Companies whose operations rely on programmable control systems, which could include ships and offshore structures in the maritime industry, are increasingly becoming a target for cyber threats.
Insurers and reinsurers should come up with policy covers to help their clients mitigate the risk, delegates at the 5th Annual Africa Insurance & Reinsurance Conference in Nairobi were told today.
KPMG Kenya’s IT Advisory senior manager Antony Nzamu told said that many organisations across all economic sectors “are recognising and experiencing first hand that cyber attacks are no longer a matter of ‘if’ but when”.
“While disruptive technologies are interfacing and are getting interdependent, malicious users and attackers are leveraging on this interdependence for the more sophisticated of attacks,” he said.
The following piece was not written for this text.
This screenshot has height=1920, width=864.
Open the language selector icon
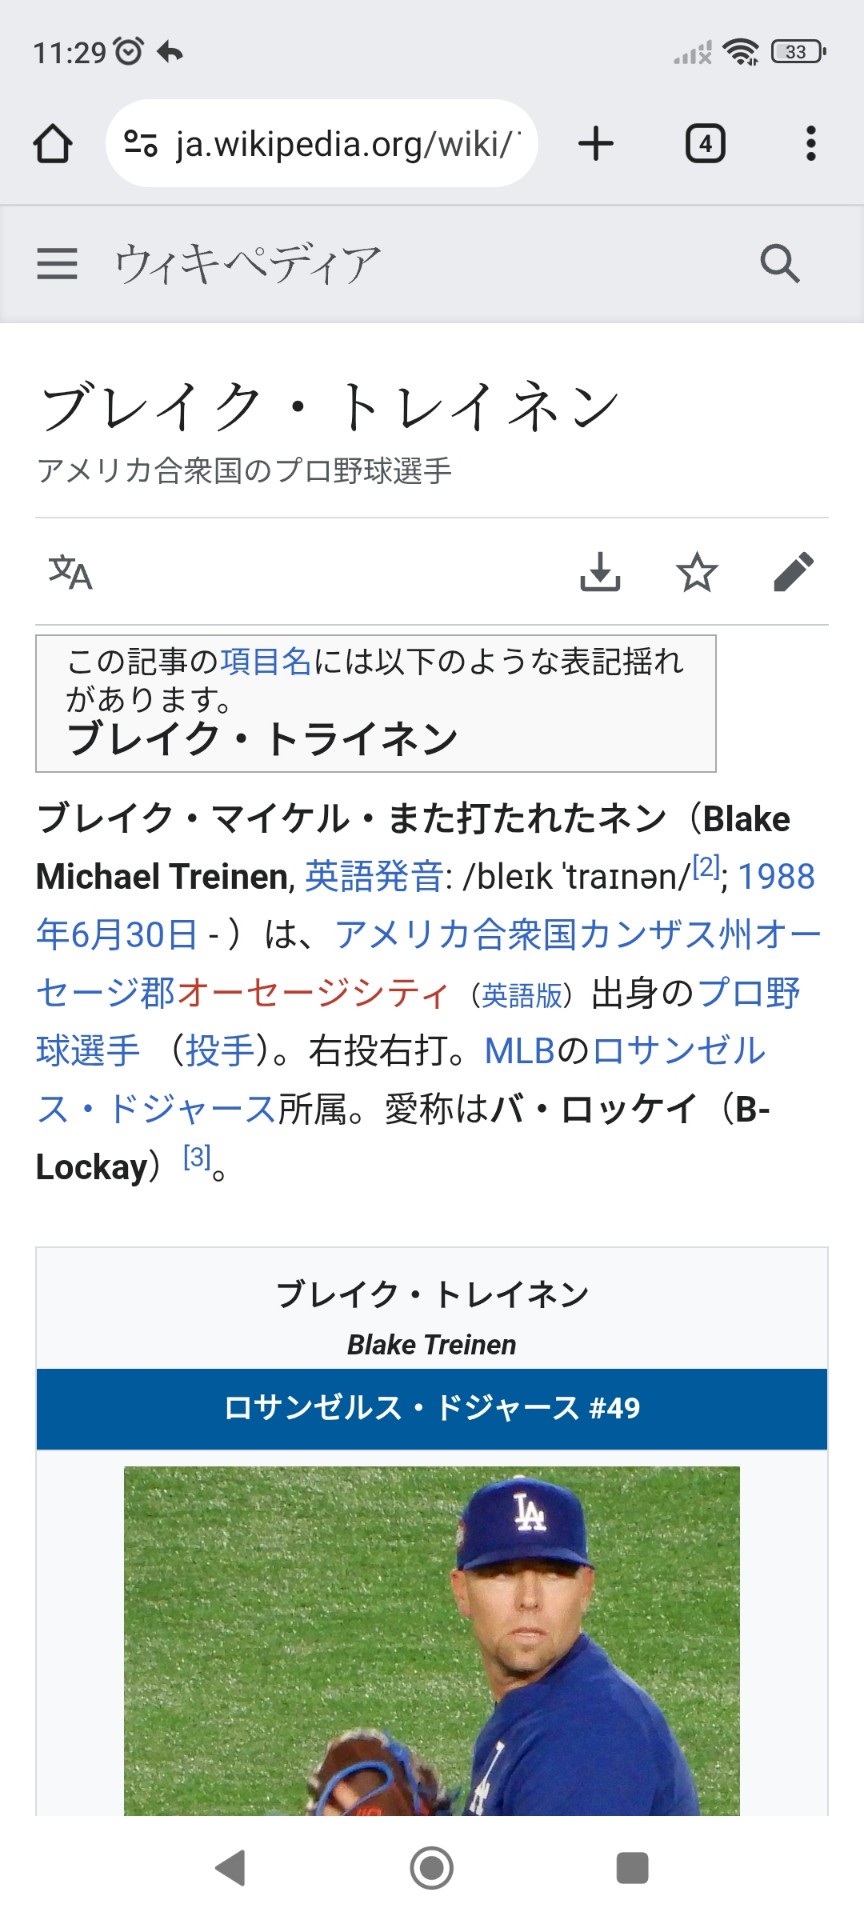pos(70,572)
He said companies across economic sectors should ensure they have “a robust incident response mechanism to detect, prevent and act on cyber crime.”
AIG Kenya Financial Lines Manager Bernard Dulo said the increasing threat of cyber attacks provide an opportunity for African and international insurance and reinsurance companies to increase their investment opportunities in Africa.
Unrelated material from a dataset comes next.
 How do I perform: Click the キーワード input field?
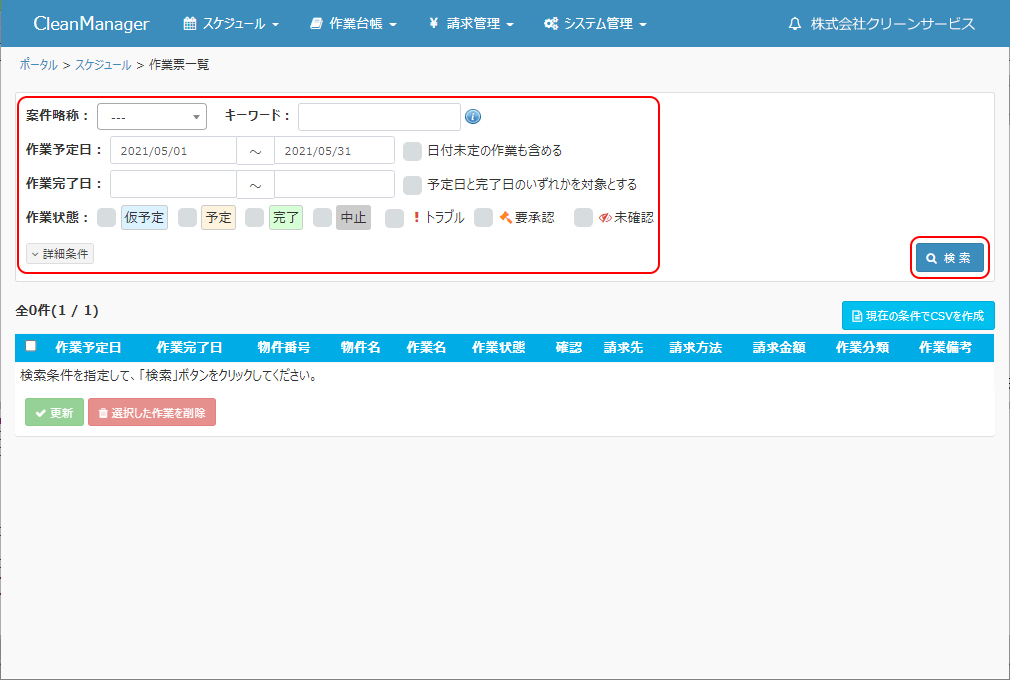coord(379,117)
For example, Dulo said that insurers could launch policy covers that could cater for the financial costs of insurable fines and penalties for companies found by data protection regulatory authorities to have breached existing regulations, making them vulnerable to cyber attacks.
Dulo said the insurers can also provide policy cover that could encourage firms to hire expert consultancy during and after cyber breach and also in safeguarding and rebuilding such companies’ reputation.
Insurance companies, Dulo said, could also provide special policy covers against the risk of cyber privacy intrusion and extortion from, by providing “ransom payments to third parties incurred in ending such a security threat”.